>> start Selected passage
Python SDK for the SymageDocs synthetic data API

These details have not been verified by PyPI

Project links

Project description

SymageDocs Python SDK

Generate synthetic documents, identities, and tabular datasets for testing, ML training, and compliance.

Installation

pip install symagedocs

For progress bars during long jobs:

pip install symagedocs[progress]

Quick Start

from symagedocs import Client

client = Client(api_key="sk_live_...")

# List available forms
forms = client.forms.list()
for f in forms:
    print(f"{f.id}: {f.name} ({f.credit_cost} credits)")

# Generate 100 W-2 documents
# JSON ground truth and CSV are always included in the bundle — no need to request them.
job = client.generate.create(
    "irs_w2_2025",
    quantity=100,
    output_formats=["pdf_typed"],
    # Augmentation knobs (STAX-1524). `degradation_profile` affects credit cost —
    # `scanned`/`faxed` add 20%, `photographed` 30%, `mixed` 25% (`clean` = no surcharge).
    # `coherence_mode` controls cross-form identity correlation in multi-form jobs.
    degradation_profile="scanned",
    coherence_mode="coherent",
)
result = client.generate.wait(job.job_id)  # polls until complete
client.generate.download(job.job_id, "bundle", "./w2_documents.zip")

# Per-item training data via the unified jobs API (STAX-1600)
job = client.generate.create(
    form_id="irs_w2_2025",
    quantity=10,
    output_formats=["pdf_typed", "bio"],
    idempotency_key="my-retry-safe-key",
)
client.generate.wait(job.job_id)
for example in client.generate.iter_training_examples(job.job_id, format="bio"):
    print(example.item_id, len(example.bio.tokens))

# Generate tabular data from a description
schema = client.tabular.parse("name, age, SSN, city, state, annual income")
tab_job = client.tabular.generate(columns=schema.columns, quantity=5000)
client.tabular.wait(tab_job.job_id)
client.tabular.download(tab_job.job_id, "csv", "./dataset.csv")

# Check credit balance
balance = client.account.balance()
print(f"Credits used: {balance.credits_used}")

Authentication

Get your API key at symagedocs.ai/account?tab=api.

# Pass directly
client = Client(api_key="sk_live_...")

# Or set environment variable
# export SYMAGEDOCS_API_KEY=sk_live_...
client = Client()  # reads from env

Async Support

from symagedocs import AsyncClient

async with AsyncClient(api_key="sk_live_...") as client:
    forms = await client.forms.list()
    job = await client.generate.create("irs_w2_2025", quantity=10)
    result = await client.generate.wait(job.job_id)

Configuration

client = Client(
    api_key="sk_live_...",
    base_url="https://symagedocs.ai",  # custom server
    timeout=30.0,                       # request timeout (seconds)
    max_retries=3,                      # retry on 429/5xx
)
>> end Selected passage
>> start Raw data
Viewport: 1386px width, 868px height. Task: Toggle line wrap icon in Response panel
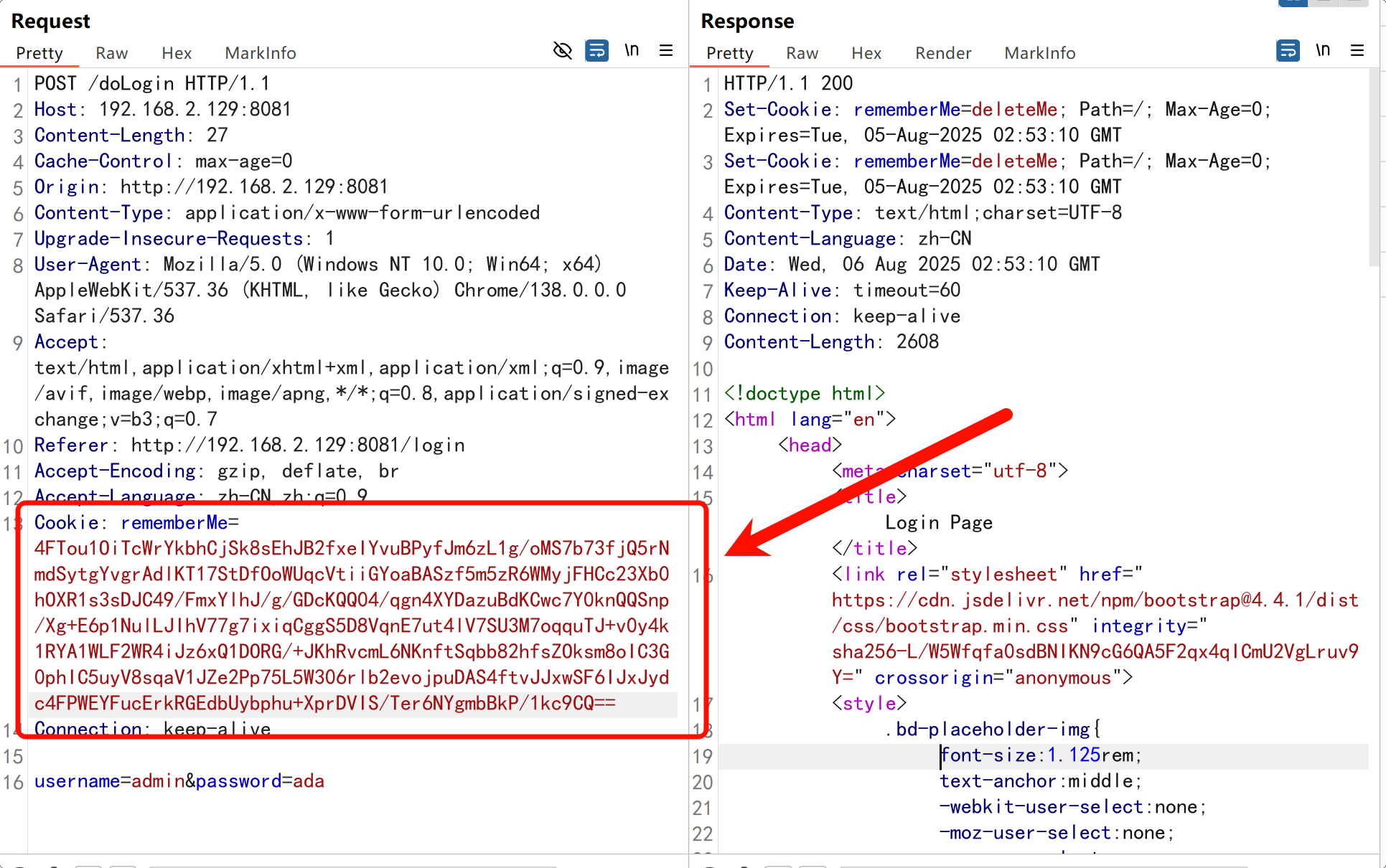tap(1288, 50)

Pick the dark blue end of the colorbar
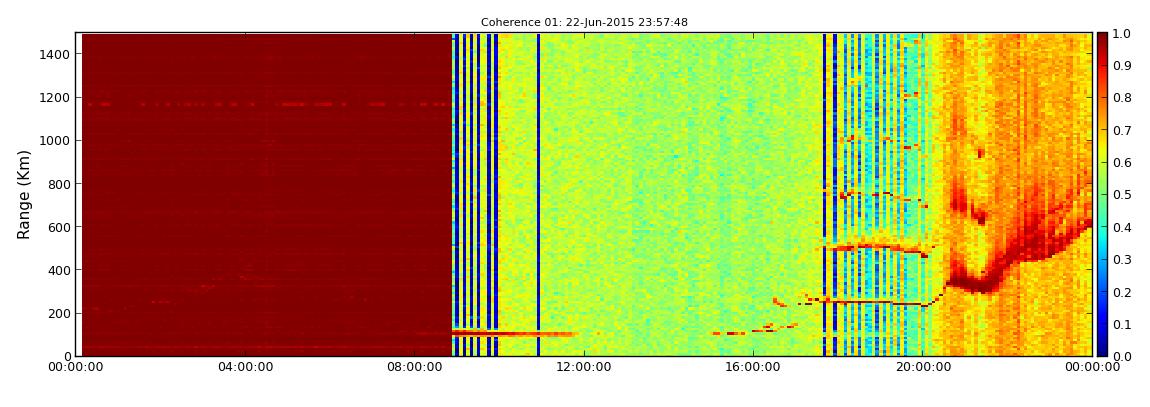[1102, 349]
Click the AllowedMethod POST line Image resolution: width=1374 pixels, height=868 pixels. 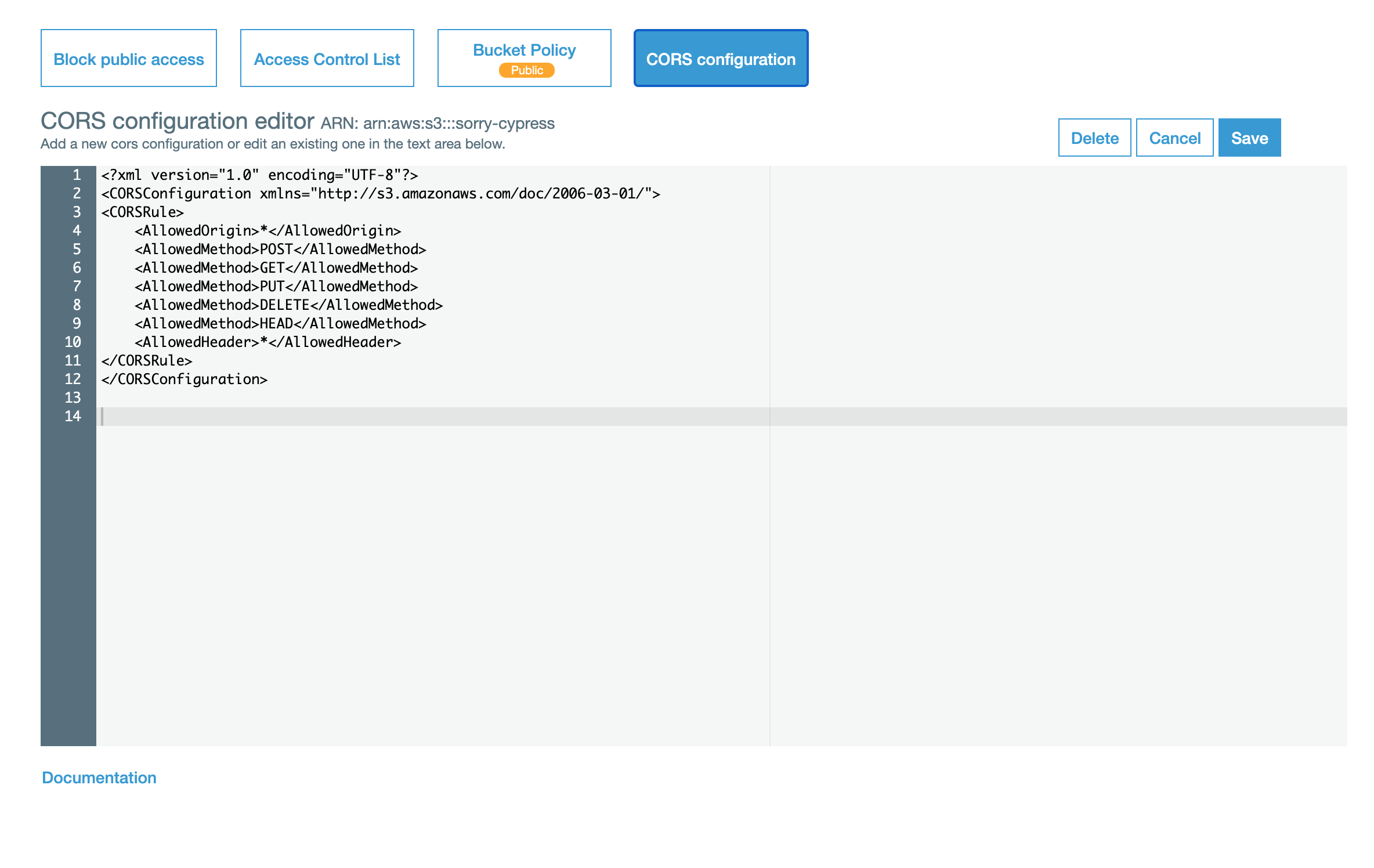(279, 249)
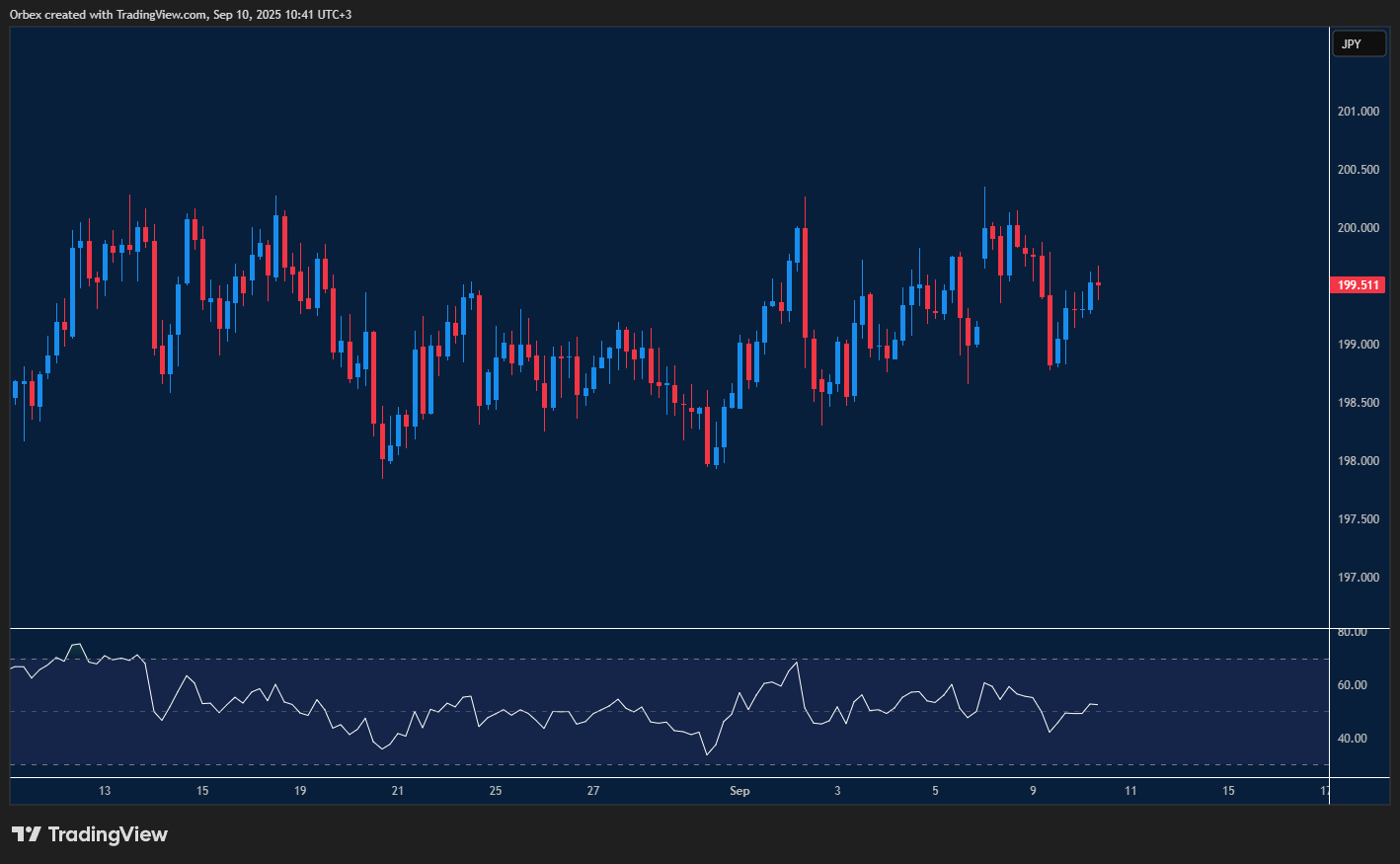
Task: Select the JPY currency badge
Action: point(1360,43)
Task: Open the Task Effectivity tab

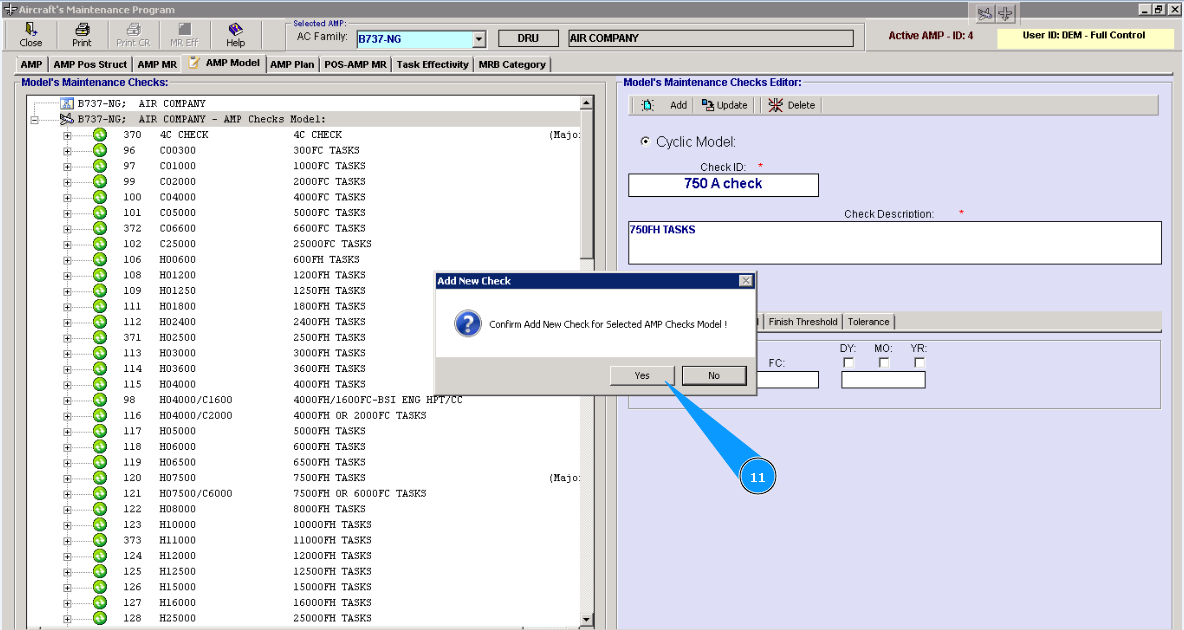Action: (x=432, y=65)
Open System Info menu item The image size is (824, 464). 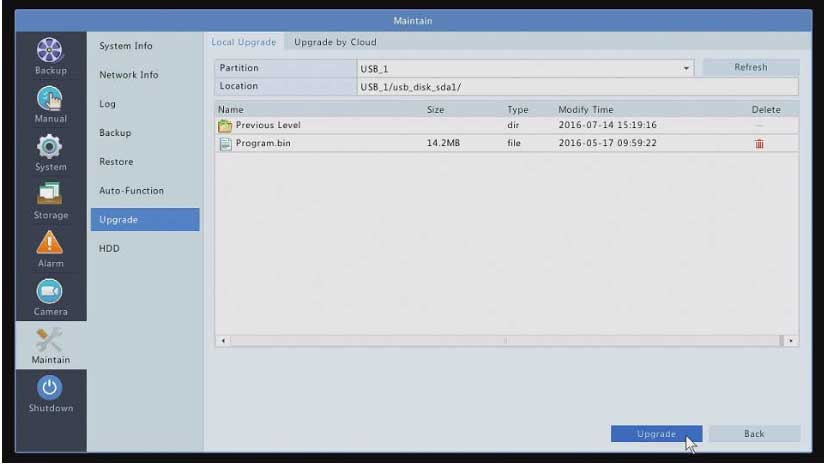126,46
>> end Raw data
* [Exercise brief]
Rewrite the passage of the SymageDocs SDK page from "# Generate tabular" to "client.tabular.wait(tab_job.job_id)", replacing "tab_job" with "tabular_job".

* [Response]
# Generate tabular data from a description
schema = client.tabular.parse("name, age, SSN, city, state, annual income")
tabular_job = client.tabular.generate(columns=schema.columns, quantity=5000)
client.tabular.wait(tabular_job.job_id)